“Machine translation is a very important technology for cross-border trade,” says eBay’s Hassan Sawaf.
eBay has developed its very own machine translation tools to help fuel expansion in Russia. The tools allow Russian buyers to get accurate translations of eBay seller listing and communications in real time, making working with eBay Russia much easier.
We recently asked Hassan Sawaf (pictured), eBay’s Senior Director of Machine Translation and Geo Expansion, to talk about the promise and challenges of machine translation. Sawaf is a data scientist with more than 20 years of experience and here’s what he had to say:
You can also read a TechCrunch story on the initiative here.
Rolling out in Russia. Last year, we began to use machine translation in the eBay environment to enable people across country boundaries to communicate and deal with each other. What we had before depended on third-party technology.
Now, in Russia, we are rolling out our own machine translation technology, which will eventually also reach other regions. We have real-time translation for queries, which can be written in English or Cyrillic. We can take Cyrillic input, translate it into English and instantly apply it to our huge global inventory, as expressed in English, for matches. This opens up new avenues for sellers around the world to reach Russian buyers.
Better technologies are enabling all of this. Better hardware, better databases and advancements in machine learning are helping us deliver more accurate machine translation. Often, machine translation is facilitated by capturing lots of parallel data on the Internet and building statistical models for translating words and phrases.
We’ve developed good ways to achieve translations with higher fidelity for the eBay user, learning from data we can find in the Internet, but also from the extensive data we have here at eBay.

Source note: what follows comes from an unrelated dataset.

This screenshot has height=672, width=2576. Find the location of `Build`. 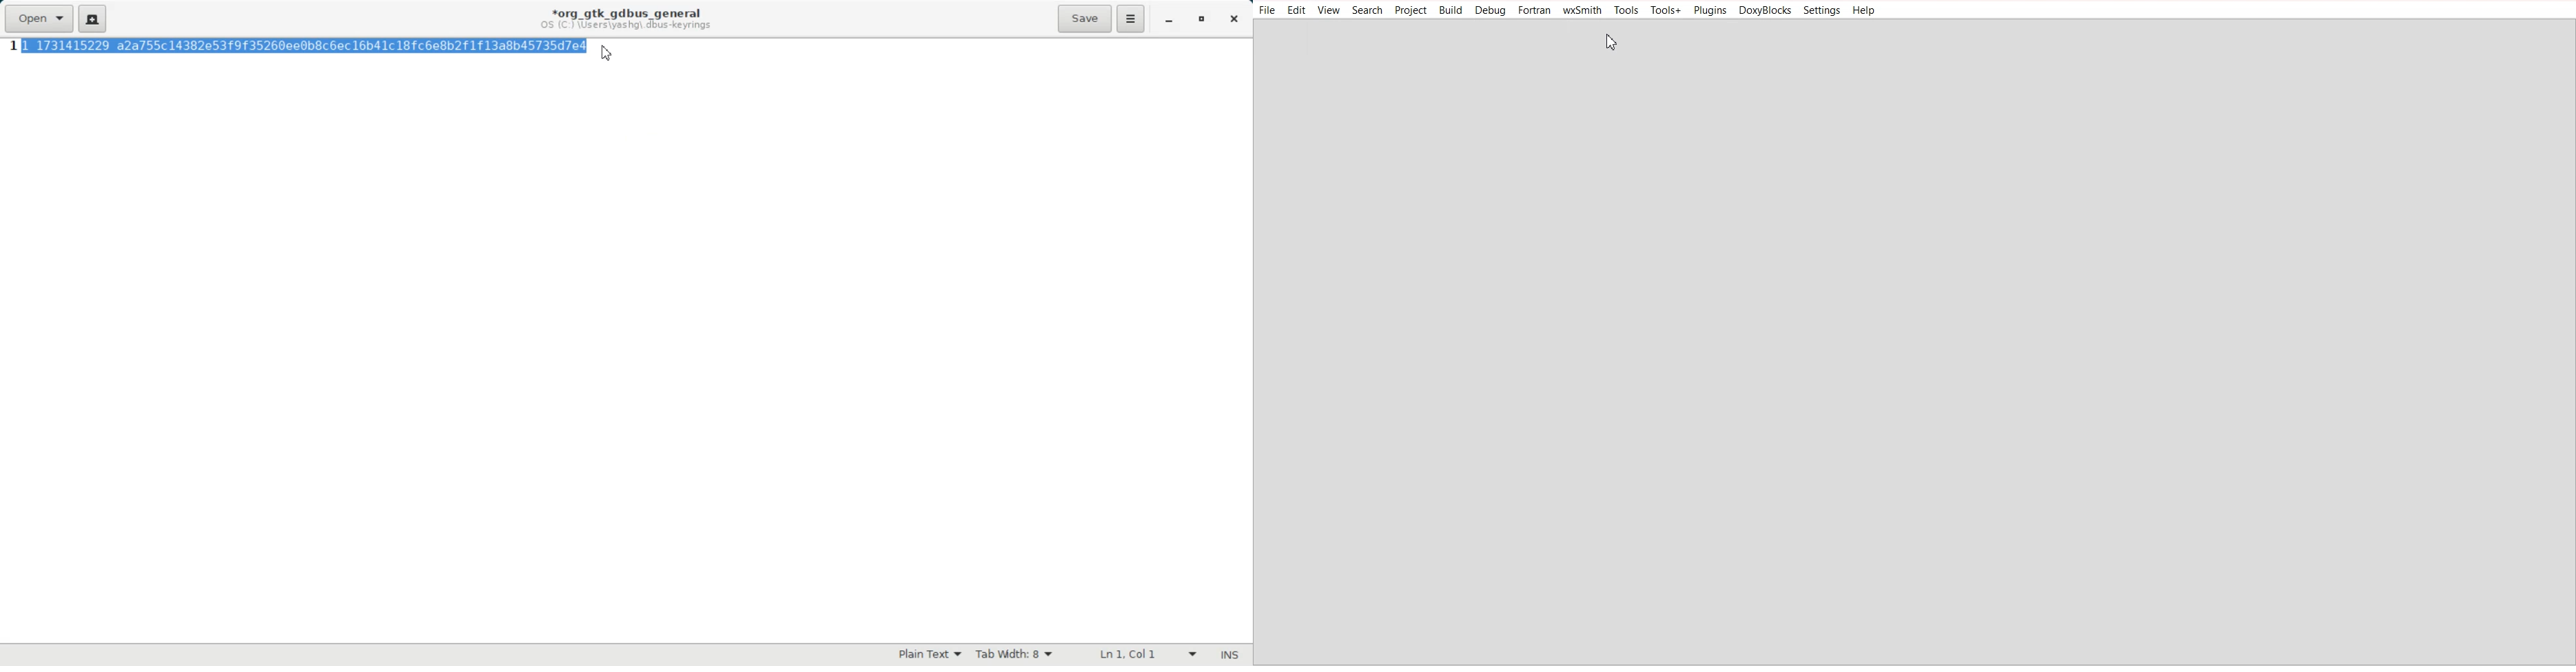

Build is located at coordinates (1451, 10).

For example, we can’t have a translation determining that something is “blue” when it is in fact “navy blue,” because navy might be the selling point for an item or product. We do and will continue to make extensive use of our own structured data to meet these challenges.
Educating users. We plan to educate users about how translation works and how it will help them. Users will want to know if there is a machine translating communications going back-and-forth between buyers and sellers, and education will help them have the highest level of trust in what we’re doing. Also, we will allow the users to grade the helpfulness of the translation, and learn to improve on the translation quality from this feedback.
Breaking down borders. We are going to do careful analytics as our machine translation strategy rolls out, and we think it will have a big market impact. In some countries, English is not a big barrier. For example, in Germany, where I was raised, the majority of people speak English as a second language.
In Russia, however, far fewer people speak English. As we’ve rolled out our machine translation capabilities there, and even before a lot of the education and outreach we plan to do, we’ve quickly increased the number of Russian users we see using these features by 50 percent. We’ve also seen a big increase in the number of relevant query results that people searching in Russian are receiving. There are a lot of people who need this technology.